An exact reproduction of the records is required, with all images left out.

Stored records
=====

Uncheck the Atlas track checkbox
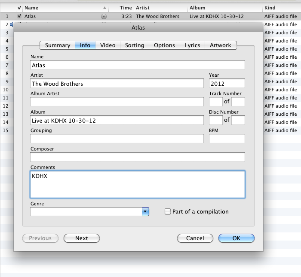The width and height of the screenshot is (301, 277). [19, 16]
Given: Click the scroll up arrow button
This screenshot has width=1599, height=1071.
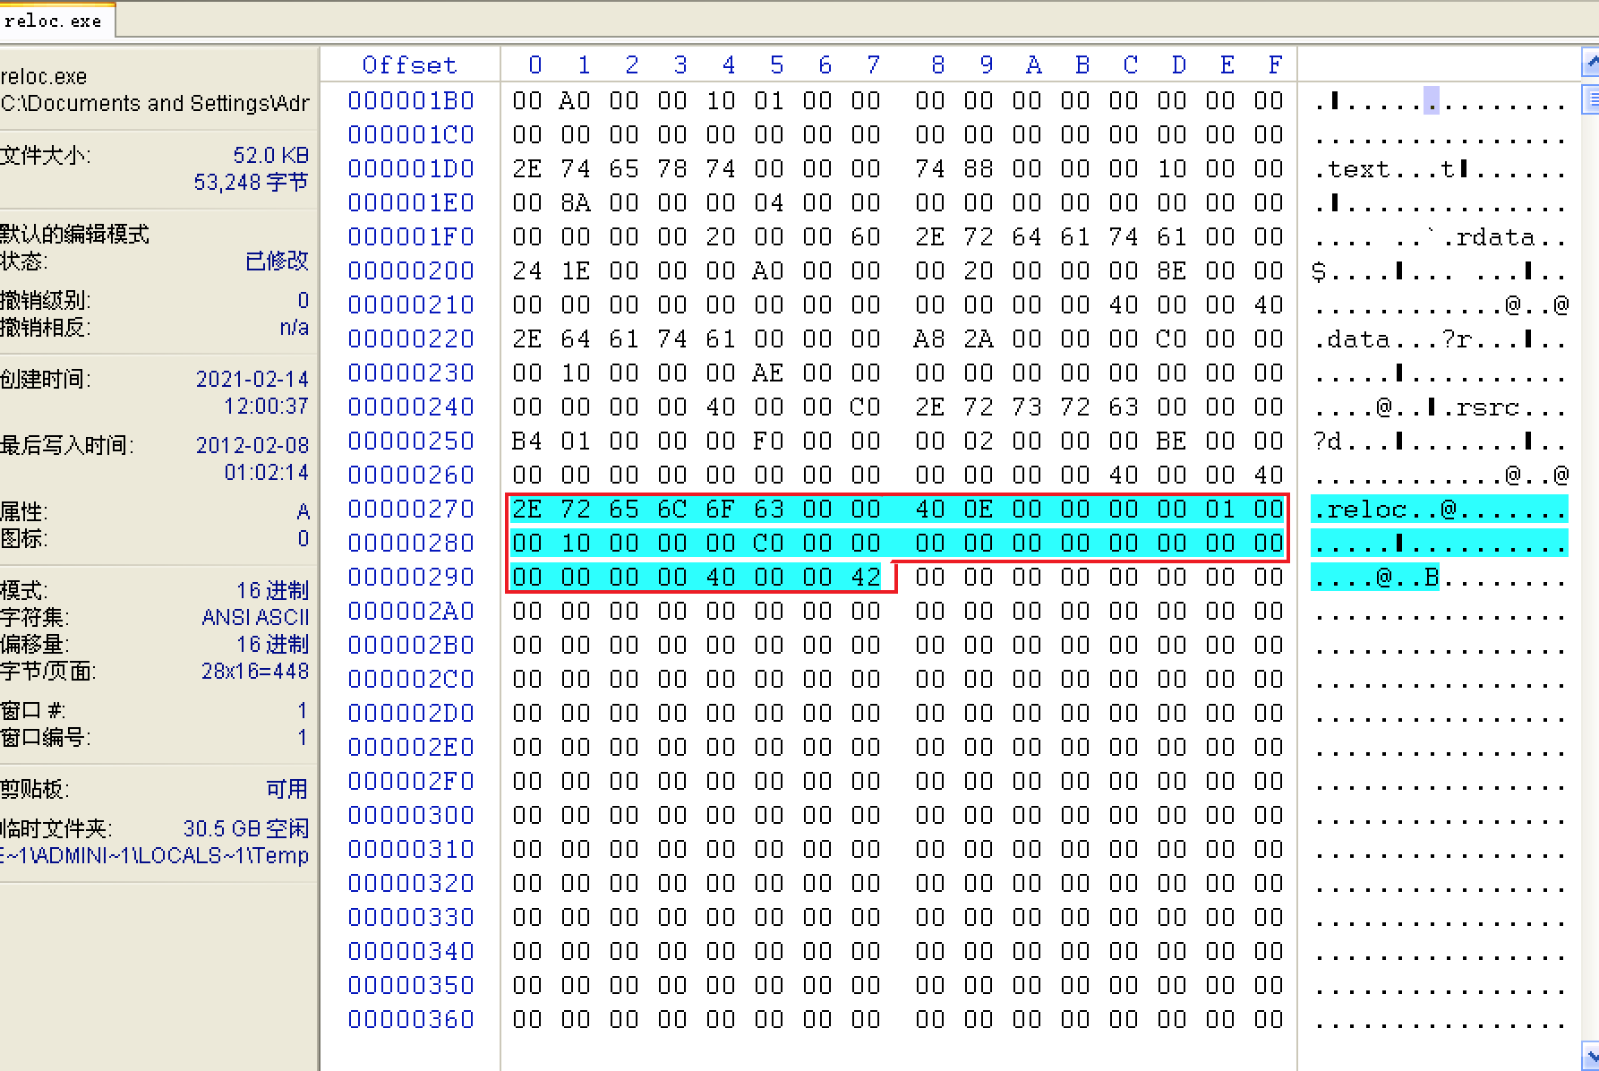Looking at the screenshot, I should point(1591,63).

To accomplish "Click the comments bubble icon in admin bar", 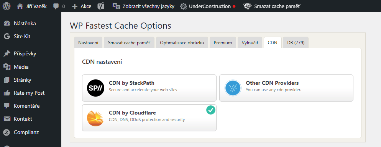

=====

Task result =>
Uncheck the Atlas track checkbox
The width and height of the screenshot is (301, 277). [19, 16]
Given: Click the scroll up arrow button
This screenshot has width=1599, height=1071.
Looking at the screenshot, I should point(1591,63).

To accomplish "Click the comments bubble icon in admin bar", 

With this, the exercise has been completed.